START DATASET CONTENT
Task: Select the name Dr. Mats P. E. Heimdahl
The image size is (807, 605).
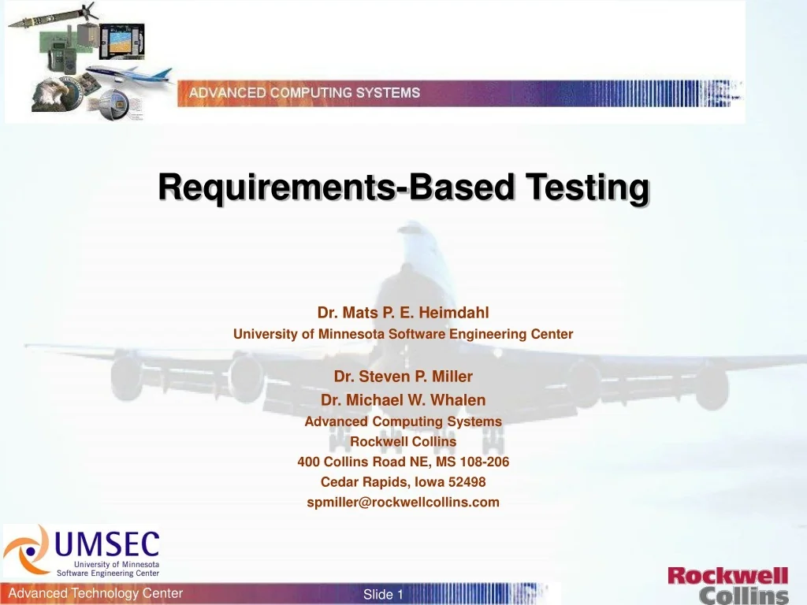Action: pos(403,313)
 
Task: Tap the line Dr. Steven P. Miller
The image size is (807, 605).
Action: pos(403,377)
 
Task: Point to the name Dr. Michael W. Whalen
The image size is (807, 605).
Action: pos(403,400)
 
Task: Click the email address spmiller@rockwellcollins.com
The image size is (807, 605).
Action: pos(403,502)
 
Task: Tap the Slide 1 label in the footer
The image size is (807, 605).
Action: pos(383,595)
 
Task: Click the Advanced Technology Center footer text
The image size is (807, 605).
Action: pos(95,593)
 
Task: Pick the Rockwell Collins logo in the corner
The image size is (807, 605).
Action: pos(727,585)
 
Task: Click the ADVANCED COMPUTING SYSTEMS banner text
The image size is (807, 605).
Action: pos(304,93)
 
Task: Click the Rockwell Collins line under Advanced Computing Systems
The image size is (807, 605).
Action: pos(403,441)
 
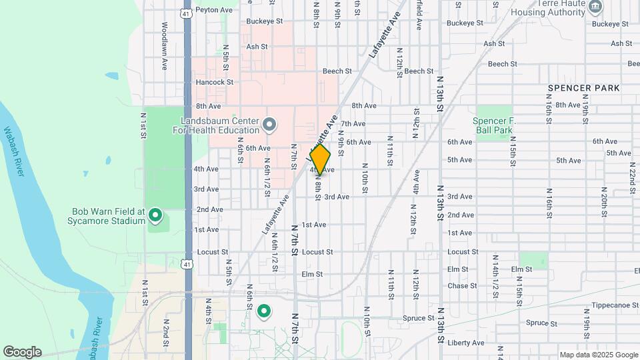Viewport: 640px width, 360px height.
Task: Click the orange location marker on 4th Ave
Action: point(320,159)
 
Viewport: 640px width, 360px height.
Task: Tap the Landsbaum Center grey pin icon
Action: point(269,125)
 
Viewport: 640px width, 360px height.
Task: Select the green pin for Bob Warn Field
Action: point(155,215)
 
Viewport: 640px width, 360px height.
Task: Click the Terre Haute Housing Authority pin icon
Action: point(595,7)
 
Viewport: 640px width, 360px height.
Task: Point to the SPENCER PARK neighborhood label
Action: point(583,88)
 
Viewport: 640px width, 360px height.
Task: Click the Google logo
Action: point(22,352)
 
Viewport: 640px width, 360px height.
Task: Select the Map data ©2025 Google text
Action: point(598,355)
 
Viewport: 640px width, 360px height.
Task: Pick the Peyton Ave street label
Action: point(214,10)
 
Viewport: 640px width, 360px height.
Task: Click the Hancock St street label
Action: point(214,82)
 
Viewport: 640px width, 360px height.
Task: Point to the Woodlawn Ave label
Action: point(164,47)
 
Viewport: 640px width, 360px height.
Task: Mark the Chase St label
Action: point(462,285)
END DATASET CONTENT
Could you copy the whole listing above word for word, leaving out the pictures?

* **RESPONSE TO THE EXERCISE**:
Task: Select the name Dr. Mats P. E. Heimdahl
The image size is (807, 605).
Action: pos(403,313)
 
Task: Tap the line Dr. Steven P. Miller
The image size is (807, 605).
Action: pos(403,377)
 
Task: Point to the name Dr. Michael W. Whalen
The image size is (807, 605).
Action: pos(403,400)
 
Task: Click the email address spmiller@rockwellcollins.com
The image size is (807, 605).
Action: pos(403,502)
 
Task: Tap the Slide 1 label in the footer
The image size is (807, 605).
Action: pos(383,595)
 
Task: Click the Advanced Technology Center footer text
The image size is (807, 605).
Action: pos(95,593)
 
Task: Pick the Rockwell Collins logo in the corner
The image size is (807, 605).
Action: pos(727,585)
 
Task: Click the ADVANCED COMPUTING SYSTEMS banner text
The image size is (807, 605).
Action: pos(304,93)
 
Task: Click the Rockwell Collins line under Advanced Computing Systems
The image size is (807, 605).
Action: pos(403,441)
 
Viewport: 640px width, 360px height.
Task: Click the orange location marker on 4th Ave
Action: point(320,159)
 
Viewport: 640px width, 360px height.
Task: Tap the Landsbaum Center grey pin icon
Action: point(269,125)
 
Viewport: 640px width, 360px height.
Task: Select the green pin for Bob Warn Field
Action: point(155,215)
 
Viewport: 640px width, 360px height.
Task: Click the Terre Haute Housing Authority pin icon
Action: point(595,7)
 
Viewport: 640px width, 360px height.
Task: Point to the SPENCER PARK neighborhood label
Action: point(583,88)
 
Viewport: 640px width, 360px height.
Task: Click the Google logo
Action: point(22,352)
 
Viewport: 640px width, 360px height.
Task: Select the Map data ©2025 Google text
Action: point(598,355)
 
Viewport: 640px width, 360px height.
Task: Pick the Peyton Ave street label
Action: point(214,10)
 
Viewport: 640px width, 360px height.
Task: Click the Hancock St street label
Action: point(214,82)
 
Viewport: 640px width, 360px height.
Task: Point to the Woodlawn Ave label
Action: point(164,47)
 
Viewport: 640px width, 360px height.
Task: Mark the Chase St label
Action: point(462,285)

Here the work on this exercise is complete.